* THE REQUEST *
Output every one of the entries below, line for line, without altering anything.

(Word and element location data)
..........

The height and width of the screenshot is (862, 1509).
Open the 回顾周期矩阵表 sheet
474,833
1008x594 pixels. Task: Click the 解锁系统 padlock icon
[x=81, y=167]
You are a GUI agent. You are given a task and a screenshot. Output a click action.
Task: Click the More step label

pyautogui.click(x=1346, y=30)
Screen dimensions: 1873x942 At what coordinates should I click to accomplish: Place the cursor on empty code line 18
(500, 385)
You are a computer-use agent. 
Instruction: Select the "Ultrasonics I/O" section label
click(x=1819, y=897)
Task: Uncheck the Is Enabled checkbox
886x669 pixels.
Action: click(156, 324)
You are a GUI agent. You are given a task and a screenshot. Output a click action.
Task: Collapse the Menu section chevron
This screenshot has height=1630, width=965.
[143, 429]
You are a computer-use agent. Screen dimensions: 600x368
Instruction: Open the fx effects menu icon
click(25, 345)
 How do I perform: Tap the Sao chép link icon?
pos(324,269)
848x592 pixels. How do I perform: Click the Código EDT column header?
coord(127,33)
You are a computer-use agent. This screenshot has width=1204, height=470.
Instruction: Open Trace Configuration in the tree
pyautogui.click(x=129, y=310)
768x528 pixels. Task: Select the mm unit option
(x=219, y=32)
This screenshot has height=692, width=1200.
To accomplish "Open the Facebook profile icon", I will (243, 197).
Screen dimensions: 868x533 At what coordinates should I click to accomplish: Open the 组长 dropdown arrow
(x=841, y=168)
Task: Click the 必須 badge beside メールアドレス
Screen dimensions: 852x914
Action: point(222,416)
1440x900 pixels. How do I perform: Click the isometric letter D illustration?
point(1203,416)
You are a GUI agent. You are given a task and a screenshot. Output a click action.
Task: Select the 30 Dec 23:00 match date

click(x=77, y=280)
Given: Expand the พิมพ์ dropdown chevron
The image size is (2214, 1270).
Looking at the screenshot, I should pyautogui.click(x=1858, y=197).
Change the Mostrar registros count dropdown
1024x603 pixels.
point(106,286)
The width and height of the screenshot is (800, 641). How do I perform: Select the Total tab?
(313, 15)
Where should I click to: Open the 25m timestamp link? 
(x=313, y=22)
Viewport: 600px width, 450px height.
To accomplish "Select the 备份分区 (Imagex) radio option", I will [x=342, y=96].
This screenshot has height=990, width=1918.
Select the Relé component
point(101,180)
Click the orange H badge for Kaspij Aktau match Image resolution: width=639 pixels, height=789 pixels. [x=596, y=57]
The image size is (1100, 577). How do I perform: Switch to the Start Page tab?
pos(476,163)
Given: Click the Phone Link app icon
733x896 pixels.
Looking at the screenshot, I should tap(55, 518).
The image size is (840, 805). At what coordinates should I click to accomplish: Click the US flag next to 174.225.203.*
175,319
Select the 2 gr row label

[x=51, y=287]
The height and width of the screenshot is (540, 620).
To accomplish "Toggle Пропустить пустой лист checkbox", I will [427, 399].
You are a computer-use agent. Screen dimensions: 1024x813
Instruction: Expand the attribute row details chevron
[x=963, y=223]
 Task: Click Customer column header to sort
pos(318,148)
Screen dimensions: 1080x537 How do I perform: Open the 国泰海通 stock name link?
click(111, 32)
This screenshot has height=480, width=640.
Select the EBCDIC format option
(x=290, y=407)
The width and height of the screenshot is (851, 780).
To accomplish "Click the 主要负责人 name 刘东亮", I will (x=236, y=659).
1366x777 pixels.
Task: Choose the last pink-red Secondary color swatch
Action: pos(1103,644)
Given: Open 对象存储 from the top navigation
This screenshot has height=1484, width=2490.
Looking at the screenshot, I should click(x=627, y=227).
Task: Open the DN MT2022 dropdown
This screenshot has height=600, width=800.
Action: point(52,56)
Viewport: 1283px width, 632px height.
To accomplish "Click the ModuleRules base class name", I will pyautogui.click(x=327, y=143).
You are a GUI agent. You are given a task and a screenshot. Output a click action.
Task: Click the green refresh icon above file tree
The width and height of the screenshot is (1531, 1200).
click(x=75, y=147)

..........

* SOLUTION FOR THIS EXERCISE *
The height and width of the screenshot is (862, 1509).
Open the 回顾周期矩阵表 sheet
474,833
1008x594 pixels. Task: Click the 解锁系统 padlock icon
[x=81, y=167]
You are a GUI agent. You are given a task and a screenshot. Output a click action.
Task: Click the More step label

pyautogui.click(x=1346, y=30)
Screen dimensions: 1873x942 At what coordinates should I click to accomplish: Place the cursor on empty code line 18
(500, 385)
You are a computer-use agent. 
Instruction: Select the "Ultrasonics I/O" section label
click(x=1819, y=897)
Task: Uncheck the Is Enabled checkbox
886x669 pixels.
Action: click(156, 324)
You are a GUI agent. You are given a task and a screenshot. Output a click action.
Task: Collapse the Menu section chevron
This screenshot has height=1630, width=965.
[143, 429]
You are a computer-use agent. Screen dimensions: 600x368
Instruction: Open the fx effects menu icon
click(25, 345)
 How do I perform: Tap the Sao chép link icon?
pos(324,269)
848x592 pixels. How do I perform: Click the Código EDT column header?
coord(127,33)
You are a computer-use agent. This screenshot has width=1204, height=470.
Instruction: Open Trace Configuration in the tree
pyautogui.click(x=129, y=310)
768x528 pixels. Task: Select the mm unit option
(x=219, y=32)
This screenshot has height=692, width=1200.
To accomplish "Open the Facebook profile icon", I will (243, 197).
Screen dimensions: 868x533 At what coordinates should I click to accomplish: Open the 组长 dropdown arrow
(x=841, y=168)
Task: Click the 必須 badge beside メールアドレス
Screen dimensions: 852x914
Action: point(222,416)
1440x900 pixels. How do I perform: Click the isometric letter D illustration?
point(1203,416)
You are a GUI agent. You are given a task and a screenshot. Output a click action.
Task: Select the 30 Dec 23:00 match date

click(x=77, y=280)
Given: Expand the พิมพ์ dropdown chevron
The image size is (2214, 1270).
Looking at the screenshot, I should pyautogui.click(x=1858, y=197).
Change the Mostrar registros count dropdown
1024x603 pixels.
point(106,286)
The width and height of the screenshot is (800, 641). How do I perform: Select the Total tab?
(313, 15)
Where should I click to: Open the 25m timestamp link? 
(x=313, y=22)
Viewport: 600px width, 450px height.
To accomplish "Select the 备份分区 (Imagex) radio option", I will [x=342, y=96].
This screenshot has height=990, width=1918.
Select the Relé component
point(101,180)
Click the orange H badge for Kaspij Aktau match Image resolution: width=639 pixels, height=789 pixels. [x=596, y=57]
The image size is (1100, 577). How do I perform: Switch to the Start Page tab?
pos(476,163)
Given: Click the Phone Link app icon
733x896 pixels.
Looking at the screenshot, I should tap(55, 518).
The image size is (840, 805). At what coordinates should I click to accomplish: Click the US flag next to 174.225.203.*
175,319
Select the 2 gr row label

[x=51, y=287]
The height and width of the screenshot is (540, 620).
To accomplish "Toggle Пропустить пустой лист checkbox", I will [427, 399].
You are a computer-use agent. Screen dimensions: 1024x813
Instruction: Expand the attribute row details chevron
[x=963, y=223]
 Task: Click Customer column header to sort
pos(318,148)
Screen dimensions: 1080x537 How do I perform: Open the 国泰海通 stock name link?
click(111, 32)
This screenshot has height=480, width=640.
Select the EBCDIC format option
(x=290, y=407)
The width and height of the screenshot is (851, 780).
To accomplish "Click the 主要负责人 name 刘东亮", I will (x=236, y=659).
1366x777 pixels.
Task: Choose the last pink-red Secondary color swatch
Action: pos(1103,644)
Given: Open 对象存储 from the top navigation
This screenshot has height=1484, width=2490.
Looking at the screenshot, I should click(x=627, y=227).
Task: Open the DN MT2022 dropdown
This screenshot has height=600, width=800.
Action: point(52,56)
Viewport: 1283px width, 632px height.
To accomplish "Click the ModuleRules base class name", I will pyautogui.click(x=327, y=143).
You are a GUI agent. You are given a task and a screenshot. Output a click action.
Task: Click the green refresh icon above file tree
The width and height of the screenshot is (1531, 1200).
click(x=75, y=147)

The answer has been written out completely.